Gastro Baselland hat den vierten überbetrieblichen Kurs (ÜK 4) für die Lernenden Restaurantfachmann/Restaurantfrau EFZ neu organisiert. Externe Partner bringen ihr Fachwissen in das Berufsbildungszentrum.

Im vierten überbetrieblichen Kurs war der richtige Weinservice ein Thema. (ZVG)
Seit 2019 erweitern die sogenannten Ergänzungskompetenzen die Ausbildung der Restaurantfachmann/Restaurantfrau EFZ-Lernenden. Ob Jung-Sommelier, Jung-Barista, Jung-Barkeeper oder Jung-Chef-de-Rang – die Zusatzqualifikationen bieten wertvolle Spezialisierungen und werden im Betrieb erlernt sowie im vierten überbetrieblichen Kurs vertieft.
Doch gerade für kleinere Kantone brachte dieses System grosse Herausforderungen mit sich. Kleine Klassen, mehrere parallellaufende Kurse und ein hoher organisatorischer Aufwand stellten üK-Zentren vor wirtschaftliche und pädagogische Schwierigkeiten. Kurse mit nur wenigen Teilnehmenden waren kaum effizient durchführbar. Kooperationen mit anderen Regionen führten zwar zu Lösungen, bedeuteten für die Lernenden jedoch oft lange Anfahrtswege und grosse Umstände.

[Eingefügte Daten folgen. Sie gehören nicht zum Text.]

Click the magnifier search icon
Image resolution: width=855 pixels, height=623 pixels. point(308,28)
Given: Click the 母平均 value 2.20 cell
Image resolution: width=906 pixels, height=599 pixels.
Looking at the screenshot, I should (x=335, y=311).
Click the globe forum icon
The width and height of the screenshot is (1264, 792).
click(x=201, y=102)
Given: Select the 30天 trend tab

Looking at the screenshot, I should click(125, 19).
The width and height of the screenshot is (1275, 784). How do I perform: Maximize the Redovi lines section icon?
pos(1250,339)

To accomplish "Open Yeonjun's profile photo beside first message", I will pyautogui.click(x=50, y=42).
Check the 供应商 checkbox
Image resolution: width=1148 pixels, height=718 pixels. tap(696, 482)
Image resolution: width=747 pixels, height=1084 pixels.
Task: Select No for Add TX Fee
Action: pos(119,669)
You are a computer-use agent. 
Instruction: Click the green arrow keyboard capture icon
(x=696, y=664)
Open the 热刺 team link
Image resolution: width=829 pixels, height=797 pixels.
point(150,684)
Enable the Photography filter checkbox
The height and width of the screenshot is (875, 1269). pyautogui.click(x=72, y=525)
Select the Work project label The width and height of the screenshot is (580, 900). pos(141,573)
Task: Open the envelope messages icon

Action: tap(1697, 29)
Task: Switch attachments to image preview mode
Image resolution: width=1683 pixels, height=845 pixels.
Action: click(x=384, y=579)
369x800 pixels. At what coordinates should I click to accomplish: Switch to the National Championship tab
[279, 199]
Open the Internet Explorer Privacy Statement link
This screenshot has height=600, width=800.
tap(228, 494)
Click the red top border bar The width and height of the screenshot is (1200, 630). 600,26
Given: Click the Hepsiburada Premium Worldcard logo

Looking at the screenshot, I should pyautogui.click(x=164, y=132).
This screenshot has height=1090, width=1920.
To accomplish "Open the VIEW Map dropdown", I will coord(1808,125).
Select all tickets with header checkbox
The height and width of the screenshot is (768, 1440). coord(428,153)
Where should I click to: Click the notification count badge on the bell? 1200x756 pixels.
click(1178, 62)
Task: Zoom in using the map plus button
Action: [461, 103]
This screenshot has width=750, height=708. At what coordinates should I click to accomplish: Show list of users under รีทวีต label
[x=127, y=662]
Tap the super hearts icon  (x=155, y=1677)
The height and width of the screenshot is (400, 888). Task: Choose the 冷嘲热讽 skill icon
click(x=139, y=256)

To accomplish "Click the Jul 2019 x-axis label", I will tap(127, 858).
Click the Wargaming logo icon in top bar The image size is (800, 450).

An diesem Punkt setzte Thomas Nussbaumer, Geschäftsführer des üK- und Weiterbildungszentrums von Gastro Baselland, an: Er entwickelte ein neues Kurskonzept, das die bisherigen Herausforderungen in Chancen verwandelte. Die Klasse bleibt zusammen, Ressourcen werden gebündelt und externe Partner bringen ihr Fachwissen direkt in die Ausbildung ein. Das Ergebnis ist ein abwechslungsreicher, praxisnaher Kurs, der den Lernenden maximale Einblicke ermöglicht.
Der Kursstart erfolgt gemeinsam im Ausbildungszentrum. Bereits am ersten Tag tauchen die Lernenden in neue Themenwelten ein – etwa beim Teeseminar der Firma Sirocco. Gleichzeitig erhalten sie ihre Wochenaufgaben, die sie am Ende des Kurses präsentieren.
In den darauffolgenden Tagen wird das Lernen erlebbar: Die Teilnehmenden besuchen ausgewählte Partnerbetriebe und vertiefen dort ihre Ergänzungskompetenzen. Die Stationen der Sommelier reichen vom Weingut Tschäpperli in Aesch/BL über die Sieben Dupf Kellerei bis zur Brauerei Feldschlösschen. Im Hotel Les Trois Rois in Basel entdecken die Lernenden die Welt der Cocktails und der Bar. Oder im «Metzgerhuus» in Füllinsdorf/BL steht der Tatar im Fokus. Wirth Käse in Basel vermittelt fundiertes Wissen im Käseservice. Gastro Futura führt in die Kunst der Fermentation ein und in der Stadtbrennerei ebenfalls in Basel erleben die Teilnehmenden die Herstellung von Spirituosen hautnah.

Auch das richtige Flambieren muss gelernt sein. (ZVG)
Auch die Barista-Kompetenzen kommen nicht zu kurz: Bei den «Kaffeemachern» in Basel wird das Handwerk rund um Kaffee perfektioniert. Ergänzend dazu werden zentrale Fertigkeiten wie Weinservice oder Arbeiten vor dem Gast im üK-Zentrum trainiert.
Der Erfolg des neuen Konzepts zeigte sich bereits am ersten Kurstag. Als eine Lernende ihre Vorfreude ausdrückte, brachte es Thomas Nussbaumer auf den Punkt: «Wenn die Begeisterung der Lernenden am Ende des Kurses nur halb so gross ist wie meine eigene, ist das Ziel erreicht.»
Am letzten üK Tag präsentieren die Lernenden ihre erarbeiteten Inhalte, sei es klassisch als Vortrag oder direkt in der praktischen Umsetzung beim gemeinsamen Mittagessen. Dabei konnten sie nicht nur das eigene Können zeigen, sondern auch von den anderen lernen. So kam während drei Stunden gemeinsamen Zusammenseins das gesamte Wissen wortwörtlich «auf den Tisch».